Segment Start: DATASET CONTENT
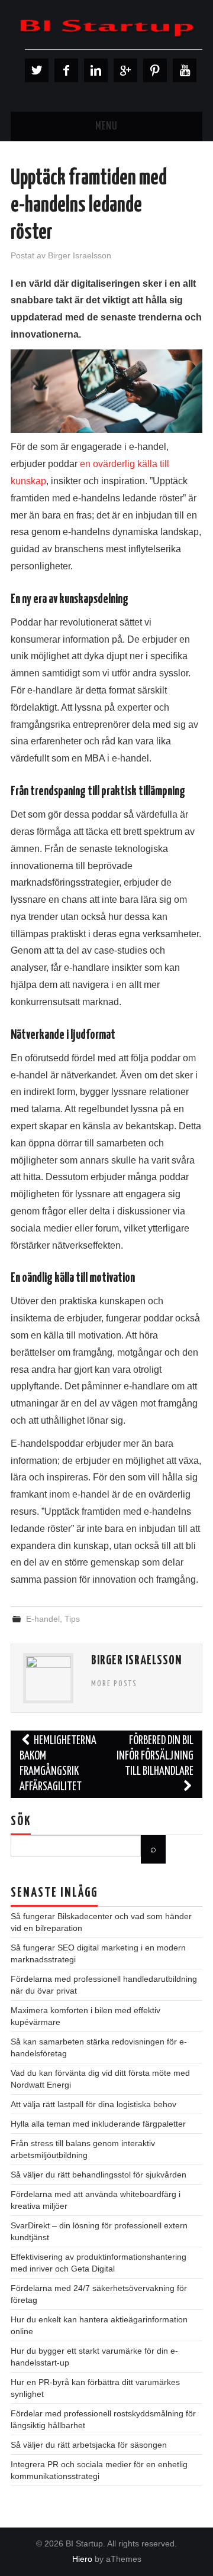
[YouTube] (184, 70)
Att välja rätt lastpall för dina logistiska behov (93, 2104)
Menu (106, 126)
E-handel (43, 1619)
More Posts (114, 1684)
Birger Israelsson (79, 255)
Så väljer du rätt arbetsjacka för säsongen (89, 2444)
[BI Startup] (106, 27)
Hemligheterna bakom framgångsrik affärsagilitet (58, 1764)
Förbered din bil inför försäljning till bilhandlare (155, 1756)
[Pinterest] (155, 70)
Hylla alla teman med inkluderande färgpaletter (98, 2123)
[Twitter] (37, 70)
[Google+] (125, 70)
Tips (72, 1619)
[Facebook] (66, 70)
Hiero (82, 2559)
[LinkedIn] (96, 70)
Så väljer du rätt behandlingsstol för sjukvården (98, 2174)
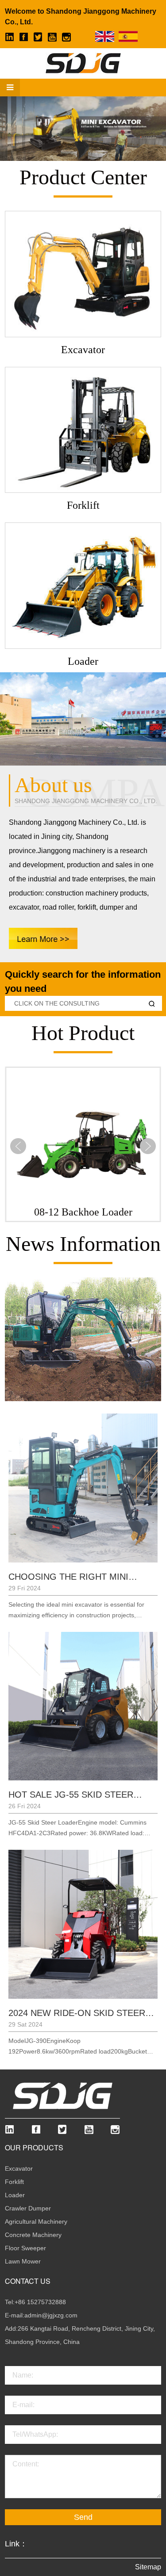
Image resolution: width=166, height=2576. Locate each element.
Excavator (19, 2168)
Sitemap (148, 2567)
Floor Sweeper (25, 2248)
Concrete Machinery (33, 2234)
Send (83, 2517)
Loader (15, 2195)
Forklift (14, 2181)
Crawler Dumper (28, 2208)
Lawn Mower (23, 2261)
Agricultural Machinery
Segment End: DATASET CONTENT
DIRECTIONS — Your answer should be the lines from the opening of the records through the line with "Sitemap (148, 2567)", both ends retyped exactly and pictures left out.

SOLUTION —
[YouTube] (184, 70)
Att välja rätt lastpall för dina logistiska behov (93, 2104)
Menu (106, 126)
E-handel (43, 1619)
More Posts (114, 1684)
Birger Israelsson (79, 255)
Så väljer du rätt arbetsjacka för säsongen (89, 2444)
[BI Startup] (106, 27)
Hemligheterna bakom framgångsrik affärsagilitet (58, 1764)
Förbered din bil inför försäljning till bilhandlare (155, 1756)
[Pinterest] (155, 70)
Hylla alla teman med inkluderande färgpaletter (98, 2123)
[Twitter] (37, 70)
[Google+] (125, 70)
Tips (72, 1619)
[Facebook] (66, 70)
Hiero (82, 2559)
[LinkedIn] (96, 70)
Så väljer du rätt behandlingsstol för sjukvården (98, 2174)
Image resolution: width=166, height=2576. Locate each element.
Excavator (19, 2168)
Sitemap (148, 2567)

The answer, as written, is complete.